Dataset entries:
....................
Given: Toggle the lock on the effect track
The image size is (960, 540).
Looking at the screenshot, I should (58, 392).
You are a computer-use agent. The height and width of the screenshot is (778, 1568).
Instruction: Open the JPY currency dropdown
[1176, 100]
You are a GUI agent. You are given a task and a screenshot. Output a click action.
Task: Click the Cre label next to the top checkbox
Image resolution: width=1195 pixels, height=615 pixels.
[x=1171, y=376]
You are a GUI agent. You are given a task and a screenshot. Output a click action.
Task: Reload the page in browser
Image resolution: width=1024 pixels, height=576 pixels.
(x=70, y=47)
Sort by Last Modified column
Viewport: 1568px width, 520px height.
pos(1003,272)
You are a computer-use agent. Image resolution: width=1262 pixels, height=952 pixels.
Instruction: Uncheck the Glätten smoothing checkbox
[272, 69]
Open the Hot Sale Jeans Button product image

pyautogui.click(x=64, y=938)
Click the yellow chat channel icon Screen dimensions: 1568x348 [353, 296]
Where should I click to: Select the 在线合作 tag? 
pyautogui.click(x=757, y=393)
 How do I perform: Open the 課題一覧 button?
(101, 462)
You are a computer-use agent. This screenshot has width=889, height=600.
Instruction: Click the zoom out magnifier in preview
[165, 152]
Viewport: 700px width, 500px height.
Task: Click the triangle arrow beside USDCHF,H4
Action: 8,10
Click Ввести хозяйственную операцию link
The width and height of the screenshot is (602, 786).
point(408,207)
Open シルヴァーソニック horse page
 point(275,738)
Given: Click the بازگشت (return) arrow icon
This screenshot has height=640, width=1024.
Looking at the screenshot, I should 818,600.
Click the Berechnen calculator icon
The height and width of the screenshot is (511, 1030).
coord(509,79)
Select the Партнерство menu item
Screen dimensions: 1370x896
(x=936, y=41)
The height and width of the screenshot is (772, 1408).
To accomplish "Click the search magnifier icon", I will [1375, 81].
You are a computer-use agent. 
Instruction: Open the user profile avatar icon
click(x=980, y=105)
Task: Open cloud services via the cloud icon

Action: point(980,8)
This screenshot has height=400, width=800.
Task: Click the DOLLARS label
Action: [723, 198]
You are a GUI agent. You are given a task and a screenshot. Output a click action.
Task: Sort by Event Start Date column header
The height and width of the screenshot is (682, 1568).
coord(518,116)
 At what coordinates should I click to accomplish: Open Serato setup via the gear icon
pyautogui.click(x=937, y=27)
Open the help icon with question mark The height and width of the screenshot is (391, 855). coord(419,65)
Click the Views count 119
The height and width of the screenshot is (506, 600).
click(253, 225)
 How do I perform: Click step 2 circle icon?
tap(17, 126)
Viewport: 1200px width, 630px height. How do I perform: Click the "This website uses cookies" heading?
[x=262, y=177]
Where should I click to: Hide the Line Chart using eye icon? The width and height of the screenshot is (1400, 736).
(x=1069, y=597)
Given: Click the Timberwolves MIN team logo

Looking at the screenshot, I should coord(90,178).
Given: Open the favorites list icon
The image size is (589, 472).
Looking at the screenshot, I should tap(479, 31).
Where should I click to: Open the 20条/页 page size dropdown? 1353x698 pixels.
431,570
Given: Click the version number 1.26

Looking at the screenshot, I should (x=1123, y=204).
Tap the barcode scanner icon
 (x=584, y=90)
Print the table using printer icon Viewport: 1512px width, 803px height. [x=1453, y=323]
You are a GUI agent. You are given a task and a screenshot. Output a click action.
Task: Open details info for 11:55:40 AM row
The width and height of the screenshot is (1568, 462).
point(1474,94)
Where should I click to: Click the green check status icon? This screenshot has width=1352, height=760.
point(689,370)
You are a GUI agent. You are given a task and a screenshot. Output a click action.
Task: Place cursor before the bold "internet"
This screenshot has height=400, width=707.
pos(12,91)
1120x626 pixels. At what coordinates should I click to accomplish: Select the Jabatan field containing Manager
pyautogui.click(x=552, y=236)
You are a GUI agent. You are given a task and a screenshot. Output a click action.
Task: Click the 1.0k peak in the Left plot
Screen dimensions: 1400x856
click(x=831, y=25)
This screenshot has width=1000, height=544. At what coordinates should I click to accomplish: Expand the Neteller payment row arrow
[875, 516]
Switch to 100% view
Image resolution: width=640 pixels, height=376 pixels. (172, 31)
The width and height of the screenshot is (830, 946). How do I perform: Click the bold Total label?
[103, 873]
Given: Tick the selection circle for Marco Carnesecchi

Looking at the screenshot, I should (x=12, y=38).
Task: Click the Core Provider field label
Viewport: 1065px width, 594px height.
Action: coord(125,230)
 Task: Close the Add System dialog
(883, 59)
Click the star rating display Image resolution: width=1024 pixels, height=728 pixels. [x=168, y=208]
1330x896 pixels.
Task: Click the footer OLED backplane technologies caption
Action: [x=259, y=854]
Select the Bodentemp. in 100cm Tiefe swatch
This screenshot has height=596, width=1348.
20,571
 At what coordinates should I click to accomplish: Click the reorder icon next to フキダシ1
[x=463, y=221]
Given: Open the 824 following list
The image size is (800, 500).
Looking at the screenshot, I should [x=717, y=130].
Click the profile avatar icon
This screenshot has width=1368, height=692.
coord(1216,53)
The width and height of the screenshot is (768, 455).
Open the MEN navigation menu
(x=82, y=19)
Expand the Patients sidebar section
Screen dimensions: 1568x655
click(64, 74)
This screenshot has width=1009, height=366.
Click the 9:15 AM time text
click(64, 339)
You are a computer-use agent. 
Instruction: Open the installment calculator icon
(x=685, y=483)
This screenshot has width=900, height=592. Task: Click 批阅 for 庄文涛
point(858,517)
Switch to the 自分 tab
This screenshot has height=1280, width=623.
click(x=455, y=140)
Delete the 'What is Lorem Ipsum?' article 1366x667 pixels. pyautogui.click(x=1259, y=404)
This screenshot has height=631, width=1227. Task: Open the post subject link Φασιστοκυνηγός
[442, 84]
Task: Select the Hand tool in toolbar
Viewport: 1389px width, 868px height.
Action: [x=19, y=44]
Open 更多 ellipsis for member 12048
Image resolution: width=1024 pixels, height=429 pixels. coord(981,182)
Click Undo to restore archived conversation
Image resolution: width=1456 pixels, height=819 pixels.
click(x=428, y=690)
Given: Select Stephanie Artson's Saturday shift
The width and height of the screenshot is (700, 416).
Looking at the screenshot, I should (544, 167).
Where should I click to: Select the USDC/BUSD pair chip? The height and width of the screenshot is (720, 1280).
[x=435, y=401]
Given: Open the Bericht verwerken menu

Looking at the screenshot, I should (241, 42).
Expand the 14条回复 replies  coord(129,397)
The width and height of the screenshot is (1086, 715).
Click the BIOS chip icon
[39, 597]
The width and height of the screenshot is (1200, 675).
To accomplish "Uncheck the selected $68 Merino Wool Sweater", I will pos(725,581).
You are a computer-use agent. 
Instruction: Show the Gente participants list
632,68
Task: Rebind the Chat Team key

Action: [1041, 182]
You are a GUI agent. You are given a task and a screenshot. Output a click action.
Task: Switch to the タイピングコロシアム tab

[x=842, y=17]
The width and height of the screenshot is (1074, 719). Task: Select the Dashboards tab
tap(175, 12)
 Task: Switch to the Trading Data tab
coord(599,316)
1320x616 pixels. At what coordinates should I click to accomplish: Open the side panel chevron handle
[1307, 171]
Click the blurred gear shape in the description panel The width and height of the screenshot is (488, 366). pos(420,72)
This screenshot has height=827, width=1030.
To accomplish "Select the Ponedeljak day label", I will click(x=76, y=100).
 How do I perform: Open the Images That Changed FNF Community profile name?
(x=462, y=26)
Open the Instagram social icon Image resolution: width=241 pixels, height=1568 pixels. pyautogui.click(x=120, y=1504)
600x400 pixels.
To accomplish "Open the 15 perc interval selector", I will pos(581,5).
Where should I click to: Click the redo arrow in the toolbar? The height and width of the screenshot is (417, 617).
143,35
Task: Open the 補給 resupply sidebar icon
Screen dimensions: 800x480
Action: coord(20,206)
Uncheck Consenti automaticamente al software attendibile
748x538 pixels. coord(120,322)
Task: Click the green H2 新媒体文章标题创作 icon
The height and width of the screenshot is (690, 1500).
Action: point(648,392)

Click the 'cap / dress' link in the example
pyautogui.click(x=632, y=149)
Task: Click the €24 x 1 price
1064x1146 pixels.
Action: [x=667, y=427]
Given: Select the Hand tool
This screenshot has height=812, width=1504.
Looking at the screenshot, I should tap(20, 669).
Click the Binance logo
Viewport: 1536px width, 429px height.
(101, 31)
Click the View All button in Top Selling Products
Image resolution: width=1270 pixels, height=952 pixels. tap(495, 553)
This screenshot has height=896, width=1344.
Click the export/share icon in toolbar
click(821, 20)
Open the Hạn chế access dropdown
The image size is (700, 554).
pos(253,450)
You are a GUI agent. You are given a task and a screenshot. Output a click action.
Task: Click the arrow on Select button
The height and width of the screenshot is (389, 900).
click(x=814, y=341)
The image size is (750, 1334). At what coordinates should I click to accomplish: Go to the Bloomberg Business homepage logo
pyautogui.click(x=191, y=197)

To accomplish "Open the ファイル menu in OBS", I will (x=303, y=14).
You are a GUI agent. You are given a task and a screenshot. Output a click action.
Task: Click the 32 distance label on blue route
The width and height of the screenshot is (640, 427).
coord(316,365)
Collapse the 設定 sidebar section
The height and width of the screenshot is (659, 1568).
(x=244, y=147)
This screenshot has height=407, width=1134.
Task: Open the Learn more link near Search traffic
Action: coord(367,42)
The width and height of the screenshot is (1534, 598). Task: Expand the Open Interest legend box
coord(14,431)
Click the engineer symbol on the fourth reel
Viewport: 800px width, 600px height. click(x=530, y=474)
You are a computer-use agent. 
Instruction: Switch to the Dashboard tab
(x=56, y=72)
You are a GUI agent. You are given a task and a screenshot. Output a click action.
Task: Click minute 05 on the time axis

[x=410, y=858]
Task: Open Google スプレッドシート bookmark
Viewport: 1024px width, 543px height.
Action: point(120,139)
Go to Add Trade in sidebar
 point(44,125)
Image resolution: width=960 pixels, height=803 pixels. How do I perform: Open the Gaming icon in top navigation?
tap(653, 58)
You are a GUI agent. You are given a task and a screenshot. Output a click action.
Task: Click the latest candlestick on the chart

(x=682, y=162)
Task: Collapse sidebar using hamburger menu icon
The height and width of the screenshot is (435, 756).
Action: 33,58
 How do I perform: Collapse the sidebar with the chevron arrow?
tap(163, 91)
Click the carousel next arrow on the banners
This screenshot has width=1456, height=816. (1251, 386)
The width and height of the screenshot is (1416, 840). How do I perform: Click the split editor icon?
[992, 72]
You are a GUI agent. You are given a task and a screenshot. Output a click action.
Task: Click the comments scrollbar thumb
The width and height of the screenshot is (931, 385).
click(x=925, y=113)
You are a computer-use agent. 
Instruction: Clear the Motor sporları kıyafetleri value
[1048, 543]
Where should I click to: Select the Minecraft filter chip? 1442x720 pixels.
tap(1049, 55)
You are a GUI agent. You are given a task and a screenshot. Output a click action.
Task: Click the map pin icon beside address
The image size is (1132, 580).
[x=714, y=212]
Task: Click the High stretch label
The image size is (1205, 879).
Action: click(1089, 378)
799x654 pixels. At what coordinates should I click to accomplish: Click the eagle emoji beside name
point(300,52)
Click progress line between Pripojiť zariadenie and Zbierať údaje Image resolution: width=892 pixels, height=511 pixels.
....................
:: Work order ::
Among the records above, only the lines between the line holding "Given: Click the Timberwolves MIN team logo" and the line holding "Task: Click the Core Provider field label", inclusive, are to be output, exactly as written.

:: Answer to this exercise ::
Given: Click the Timberwolves MIN team logo

Looking at the screenshot, I should coord(90,178).
Given: Open the favorites list icon
The image size is (589, 472).
Looking at the screenshot, I should tap(479, 31).
Where should I click to: Open the 20条/页 page size dropdown? 1353x698 pixels.
431,570
Given: Click the version number 1.26

Looking at the screenshot, I should (x=1123, y=204).
Tap the barcode scanner icon
 (x=584, y=90)
Print the table using printer icon Viewport: 1512px width, 803px height. [x=1453, y=323]
You are a GUI agent. You are given a task and a screenshot. Output a click action.
Task: Open details info for 11:55:40 AM row
The width and height of the screenshot is (1568, 462).
point(1474,94)
Where should I click to: Click the green check status icon? This screenshot has width=1352, height=760.
point(689,370)
You are a GUI agent. You are given a task and a screenshot. Output a click action.
Task: Place cursor before the bold "internet"
This screenshot has height=400, width=707.
pos(12,91)
1120x626 pixels. At what coordinates should I click to accomplish: Select the Jabatan field containing Manager
pyautogui.click(x=552, y=236)
You are a GUI agent. You are given a task and a screenshot. Output a click action.
Task: Click the 1.0k peak in the Left plot
Screen dimensions: 1400x856
click(x=831, y=25)
This screenshot has width=1000, height=544. At what coordinates should I click to accomplish: Expand the Neteller payment row arrow
[875, 516]
Switch to 100% view
Image resolution: width=640 pixels, height=376 pixels. (172, 31)
The width and height of the screenshot is (830, 946). How do I perform: Click the bold Total label?
[103, 873]
Given: Tick the selection circle for Marco Carnesecchi

Looking at the screenshot, I should (x=12, y=38).
Task: Click the Core Provider field label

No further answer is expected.